▶ **Assignment**
Output the data below line for line, exactly, up to and including the line where "Δραστηριότητα Σωματείων μπροστά" appears.

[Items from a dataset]

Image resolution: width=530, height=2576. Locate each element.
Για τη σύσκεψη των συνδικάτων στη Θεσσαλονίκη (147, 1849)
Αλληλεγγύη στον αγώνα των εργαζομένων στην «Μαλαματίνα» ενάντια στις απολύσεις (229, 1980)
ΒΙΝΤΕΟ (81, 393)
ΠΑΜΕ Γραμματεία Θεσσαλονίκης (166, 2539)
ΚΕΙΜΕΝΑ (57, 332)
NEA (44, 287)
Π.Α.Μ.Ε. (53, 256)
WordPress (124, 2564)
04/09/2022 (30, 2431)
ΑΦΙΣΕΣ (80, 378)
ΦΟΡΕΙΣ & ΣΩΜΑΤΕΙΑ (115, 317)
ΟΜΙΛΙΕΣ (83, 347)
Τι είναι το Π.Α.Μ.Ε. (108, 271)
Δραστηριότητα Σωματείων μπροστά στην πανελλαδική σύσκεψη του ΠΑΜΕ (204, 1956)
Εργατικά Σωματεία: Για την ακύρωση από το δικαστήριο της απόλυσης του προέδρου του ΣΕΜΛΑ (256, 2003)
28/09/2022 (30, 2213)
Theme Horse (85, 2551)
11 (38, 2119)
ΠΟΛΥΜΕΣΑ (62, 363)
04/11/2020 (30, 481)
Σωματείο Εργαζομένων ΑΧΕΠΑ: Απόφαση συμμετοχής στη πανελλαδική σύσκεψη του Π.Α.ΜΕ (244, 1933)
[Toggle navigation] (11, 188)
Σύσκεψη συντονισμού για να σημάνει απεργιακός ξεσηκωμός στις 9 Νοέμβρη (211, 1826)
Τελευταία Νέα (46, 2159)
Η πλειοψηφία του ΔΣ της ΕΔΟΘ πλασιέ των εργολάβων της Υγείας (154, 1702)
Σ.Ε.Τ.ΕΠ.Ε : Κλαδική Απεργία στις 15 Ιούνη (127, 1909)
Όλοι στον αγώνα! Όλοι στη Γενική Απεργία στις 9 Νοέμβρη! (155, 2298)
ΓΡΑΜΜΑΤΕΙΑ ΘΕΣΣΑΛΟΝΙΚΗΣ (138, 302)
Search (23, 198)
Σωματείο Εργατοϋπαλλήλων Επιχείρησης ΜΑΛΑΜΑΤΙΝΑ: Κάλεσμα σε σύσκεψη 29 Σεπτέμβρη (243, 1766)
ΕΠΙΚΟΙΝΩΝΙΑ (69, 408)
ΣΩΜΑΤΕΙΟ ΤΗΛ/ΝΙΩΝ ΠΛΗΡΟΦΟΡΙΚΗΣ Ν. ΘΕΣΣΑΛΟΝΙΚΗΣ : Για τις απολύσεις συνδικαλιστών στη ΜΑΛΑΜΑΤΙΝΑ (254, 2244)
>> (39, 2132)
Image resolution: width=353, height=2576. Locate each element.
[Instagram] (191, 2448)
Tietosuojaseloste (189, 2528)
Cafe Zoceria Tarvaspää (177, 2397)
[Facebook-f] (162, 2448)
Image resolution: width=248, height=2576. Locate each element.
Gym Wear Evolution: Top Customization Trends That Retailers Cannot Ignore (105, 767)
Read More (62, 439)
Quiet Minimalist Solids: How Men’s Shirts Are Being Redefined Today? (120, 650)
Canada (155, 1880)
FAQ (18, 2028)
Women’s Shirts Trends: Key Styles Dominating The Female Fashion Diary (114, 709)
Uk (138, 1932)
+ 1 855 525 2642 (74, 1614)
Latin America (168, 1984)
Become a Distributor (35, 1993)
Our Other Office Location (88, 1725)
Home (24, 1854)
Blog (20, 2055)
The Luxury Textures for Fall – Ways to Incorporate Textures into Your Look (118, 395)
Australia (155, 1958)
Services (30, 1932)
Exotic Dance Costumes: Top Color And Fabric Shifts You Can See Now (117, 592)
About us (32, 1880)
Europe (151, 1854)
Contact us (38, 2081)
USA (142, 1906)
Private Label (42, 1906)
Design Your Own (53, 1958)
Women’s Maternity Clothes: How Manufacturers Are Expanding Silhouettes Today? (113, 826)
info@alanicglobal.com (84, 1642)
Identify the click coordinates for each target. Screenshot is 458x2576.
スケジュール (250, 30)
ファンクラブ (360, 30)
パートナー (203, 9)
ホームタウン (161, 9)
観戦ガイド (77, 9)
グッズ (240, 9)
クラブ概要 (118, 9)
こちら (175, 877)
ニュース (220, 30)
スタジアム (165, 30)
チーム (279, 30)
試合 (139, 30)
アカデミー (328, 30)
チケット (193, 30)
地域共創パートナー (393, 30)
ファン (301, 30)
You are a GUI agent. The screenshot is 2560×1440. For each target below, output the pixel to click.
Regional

▶ **Your solution**
Image resolution: width=530, height=2576. Locate each element.
Για τη σύσκεψη των συνδικάτων στη Θεσσαλονίκη (147, 1849)
Αλληλεγγύη στον αγώνα των εργαζομένων στην «Μαλαματίνα» ενάντια στις απολύσεις (229, 1980)
ΒΙΝΤΕΟ (81, 393)
ΠΑΜΕ Γραμματεία Θεσσαλονίκης (166, 2539)
ΚΕΙΜΕΝΑ (57, 332)
NEA (44, 287)
Π.Α.Μ.Ε. (53, 256)
WordPress (124, 2564)
04/09/2022 (30, 2431)
ΑΦΙΣΕΣ (80, 378)
ΦΟΡΕΙΣ & ΣΩΜΑΤΕΙΑ (115, 317)
ΟΜΙΛΙΕΣ (83, 347)
Τι είναι το Π.Α.Μ.Ε. (108, 271)
Δραστηριότητα Σωματείων μπροστά στην πανελλαδική σύσκεψη του ΠΑΜΕ (204, 1956)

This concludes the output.